Bulgaria narrowed its budget gap to 2.1 percent of gross domestic product last year from 3.8 percent in 2010 and plans to cut the deficit to 1.36 percent this year. The commission, the EU’s executive, forecast this year’s shortfall at 1.9 percent, within the 3 percent EU limit.
The country has “sustainably corrected” its fiscal shortfall “in a durable manner,” EU Economic and Monetary Affairs Commissioner Olli Rehn told reporters in Brussels today.
Bulgaria, the EU’s poorest country in terms of economic output per capita where about 25 percent of bank assets are controlled by Greek lenders, weathered the global financial crisis without borrowing from international lenders. The government is working on cutting the deficit to raise funds for 835 million euros ($1 billion) of debt due in 2013.

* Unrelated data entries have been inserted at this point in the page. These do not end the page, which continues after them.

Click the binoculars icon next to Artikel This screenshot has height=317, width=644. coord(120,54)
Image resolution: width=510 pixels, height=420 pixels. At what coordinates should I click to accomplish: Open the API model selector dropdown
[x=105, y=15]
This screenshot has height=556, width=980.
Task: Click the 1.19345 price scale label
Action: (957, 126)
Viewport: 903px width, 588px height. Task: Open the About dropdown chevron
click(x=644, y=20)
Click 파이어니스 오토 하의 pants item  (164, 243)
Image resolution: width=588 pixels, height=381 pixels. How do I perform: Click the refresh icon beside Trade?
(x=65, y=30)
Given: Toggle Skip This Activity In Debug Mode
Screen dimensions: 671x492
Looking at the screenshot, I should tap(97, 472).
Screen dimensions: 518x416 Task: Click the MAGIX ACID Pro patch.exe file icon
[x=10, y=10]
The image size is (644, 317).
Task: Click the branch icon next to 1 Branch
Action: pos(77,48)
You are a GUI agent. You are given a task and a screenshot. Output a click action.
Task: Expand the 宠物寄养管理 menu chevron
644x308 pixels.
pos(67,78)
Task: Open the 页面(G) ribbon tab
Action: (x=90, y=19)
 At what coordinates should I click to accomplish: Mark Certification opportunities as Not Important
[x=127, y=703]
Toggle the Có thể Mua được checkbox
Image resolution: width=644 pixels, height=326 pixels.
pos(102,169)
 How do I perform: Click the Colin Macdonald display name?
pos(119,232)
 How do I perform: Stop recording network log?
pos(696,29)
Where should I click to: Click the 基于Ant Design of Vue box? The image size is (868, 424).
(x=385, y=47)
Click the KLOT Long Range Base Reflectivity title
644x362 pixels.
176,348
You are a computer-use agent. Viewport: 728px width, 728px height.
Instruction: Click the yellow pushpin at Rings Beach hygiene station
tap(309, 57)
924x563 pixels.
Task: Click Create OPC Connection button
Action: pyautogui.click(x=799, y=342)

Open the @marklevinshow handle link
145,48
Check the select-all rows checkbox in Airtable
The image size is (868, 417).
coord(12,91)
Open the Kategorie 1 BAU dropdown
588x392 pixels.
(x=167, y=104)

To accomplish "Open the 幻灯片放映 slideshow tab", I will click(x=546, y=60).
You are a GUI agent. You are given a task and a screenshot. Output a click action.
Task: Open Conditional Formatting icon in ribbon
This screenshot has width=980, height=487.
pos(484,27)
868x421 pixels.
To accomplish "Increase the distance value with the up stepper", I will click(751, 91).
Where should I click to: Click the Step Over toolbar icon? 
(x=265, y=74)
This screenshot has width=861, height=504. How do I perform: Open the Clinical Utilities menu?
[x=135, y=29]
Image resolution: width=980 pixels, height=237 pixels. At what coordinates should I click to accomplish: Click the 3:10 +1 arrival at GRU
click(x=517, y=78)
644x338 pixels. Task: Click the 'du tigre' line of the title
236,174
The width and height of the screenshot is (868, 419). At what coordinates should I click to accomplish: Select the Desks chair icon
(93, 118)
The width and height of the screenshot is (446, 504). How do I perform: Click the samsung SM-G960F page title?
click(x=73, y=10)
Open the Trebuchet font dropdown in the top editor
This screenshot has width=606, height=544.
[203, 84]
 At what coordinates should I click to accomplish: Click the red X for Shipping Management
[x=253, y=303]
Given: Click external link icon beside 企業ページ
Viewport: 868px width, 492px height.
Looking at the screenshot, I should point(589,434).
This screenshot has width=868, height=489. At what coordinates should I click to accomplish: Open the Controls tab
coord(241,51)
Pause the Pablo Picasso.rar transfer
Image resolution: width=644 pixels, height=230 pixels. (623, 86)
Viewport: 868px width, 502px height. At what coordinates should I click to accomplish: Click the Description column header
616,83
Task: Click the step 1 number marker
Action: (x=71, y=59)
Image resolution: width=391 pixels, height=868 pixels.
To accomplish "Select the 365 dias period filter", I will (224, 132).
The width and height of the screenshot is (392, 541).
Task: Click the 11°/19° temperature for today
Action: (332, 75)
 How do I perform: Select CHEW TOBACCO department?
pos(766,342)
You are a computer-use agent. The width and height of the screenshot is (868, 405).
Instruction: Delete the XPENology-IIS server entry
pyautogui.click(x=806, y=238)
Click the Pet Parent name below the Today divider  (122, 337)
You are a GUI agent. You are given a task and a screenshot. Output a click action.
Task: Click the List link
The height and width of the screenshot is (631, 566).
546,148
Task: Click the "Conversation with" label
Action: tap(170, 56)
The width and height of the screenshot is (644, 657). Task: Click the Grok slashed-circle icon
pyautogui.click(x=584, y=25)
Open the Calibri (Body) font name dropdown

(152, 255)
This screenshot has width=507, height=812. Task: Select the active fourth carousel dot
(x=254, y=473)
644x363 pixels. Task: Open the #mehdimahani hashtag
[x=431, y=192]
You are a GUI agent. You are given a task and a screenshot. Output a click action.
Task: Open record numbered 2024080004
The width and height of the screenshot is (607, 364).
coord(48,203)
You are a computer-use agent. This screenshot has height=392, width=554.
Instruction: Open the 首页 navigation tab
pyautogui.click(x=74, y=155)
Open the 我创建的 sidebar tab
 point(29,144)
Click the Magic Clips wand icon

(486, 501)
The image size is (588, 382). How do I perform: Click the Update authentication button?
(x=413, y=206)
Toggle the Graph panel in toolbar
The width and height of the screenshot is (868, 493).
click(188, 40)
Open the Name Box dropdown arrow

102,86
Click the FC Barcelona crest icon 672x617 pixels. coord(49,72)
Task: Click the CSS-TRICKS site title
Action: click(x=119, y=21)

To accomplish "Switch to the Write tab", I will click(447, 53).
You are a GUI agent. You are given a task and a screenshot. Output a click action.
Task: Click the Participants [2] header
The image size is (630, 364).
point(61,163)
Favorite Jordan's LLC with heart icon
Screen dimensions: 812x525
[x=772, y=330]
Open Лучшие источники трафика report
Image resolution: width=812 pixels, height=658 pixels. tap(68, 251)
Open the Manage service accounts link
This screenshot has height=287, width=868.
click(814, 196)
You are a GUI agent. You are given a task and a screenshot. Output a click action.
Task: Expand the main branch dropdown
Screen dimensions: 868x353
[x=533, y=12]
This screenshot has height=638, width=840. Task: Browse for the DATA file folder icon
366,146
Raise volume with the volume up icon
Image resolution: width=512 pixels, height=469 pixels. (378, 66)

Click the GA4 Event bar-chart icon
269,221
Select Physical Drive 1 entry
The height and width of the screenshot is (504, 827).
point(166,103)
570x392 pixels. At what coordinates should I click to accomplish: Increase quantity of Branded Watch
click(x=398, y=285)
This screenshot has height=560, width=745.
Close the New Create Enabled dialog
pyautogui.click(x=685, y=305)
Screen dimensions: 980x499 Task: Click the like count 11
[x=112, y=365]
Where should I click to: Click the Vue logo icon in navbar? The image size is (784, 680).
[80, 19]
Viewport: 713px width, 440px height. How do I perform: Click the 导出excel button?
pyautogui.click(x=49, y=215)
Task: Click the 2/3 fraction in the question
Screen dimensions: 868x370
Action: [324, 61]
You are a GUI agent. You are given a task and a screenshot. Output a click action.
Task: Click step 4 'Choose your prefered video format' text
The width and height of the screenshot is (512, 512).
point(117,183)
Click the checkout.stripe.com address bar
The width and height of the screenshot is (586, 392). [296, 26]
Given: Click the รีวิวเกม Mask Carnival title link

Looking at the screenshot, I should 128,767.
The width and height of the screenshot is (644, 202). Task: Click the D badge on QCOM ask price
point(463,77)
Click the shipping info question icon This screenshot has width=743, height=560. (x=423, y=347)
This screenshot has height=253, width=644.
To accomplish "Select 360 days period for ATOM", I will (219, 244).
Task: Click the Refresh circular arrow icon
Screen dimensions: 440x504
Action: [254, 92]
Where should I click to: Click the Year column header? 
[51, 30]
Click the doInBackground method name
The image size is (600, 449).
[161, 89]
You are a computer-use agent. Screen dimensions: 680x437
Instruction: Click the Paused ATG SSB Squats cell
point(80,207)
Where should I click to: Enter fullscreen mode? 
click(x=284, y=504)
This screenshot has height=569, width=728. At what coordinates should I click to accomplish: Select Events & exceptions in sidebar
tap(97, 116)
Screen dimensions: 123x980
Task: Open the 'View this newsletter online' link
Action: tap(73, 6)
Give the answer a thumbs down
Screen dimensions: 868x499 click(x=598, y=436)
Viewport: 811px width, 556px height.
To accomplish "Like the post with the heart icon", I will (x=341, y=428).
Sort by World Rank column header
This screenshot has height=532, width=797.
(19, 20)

Public debt was 16.5 percent of GDP at the end of last year, the second lowest among the EU’s 27 countries, the commission said this month. That will help compensate for contagion from Greece’s debt crisis, Tim Ash, an economist at Royal Bank of Scotland Group Plc in London, said in e-mailed note to clients today.
“Bulgaria has a stellar public-debt profile,” Ash said. “In a worst-case scenario, Bulgaria has the ammunition to cover potential problems in the banks, and also extending into public finance space, if growth dips, and budget revenues drop, boosting the fiscal deficit and budget financing needs.”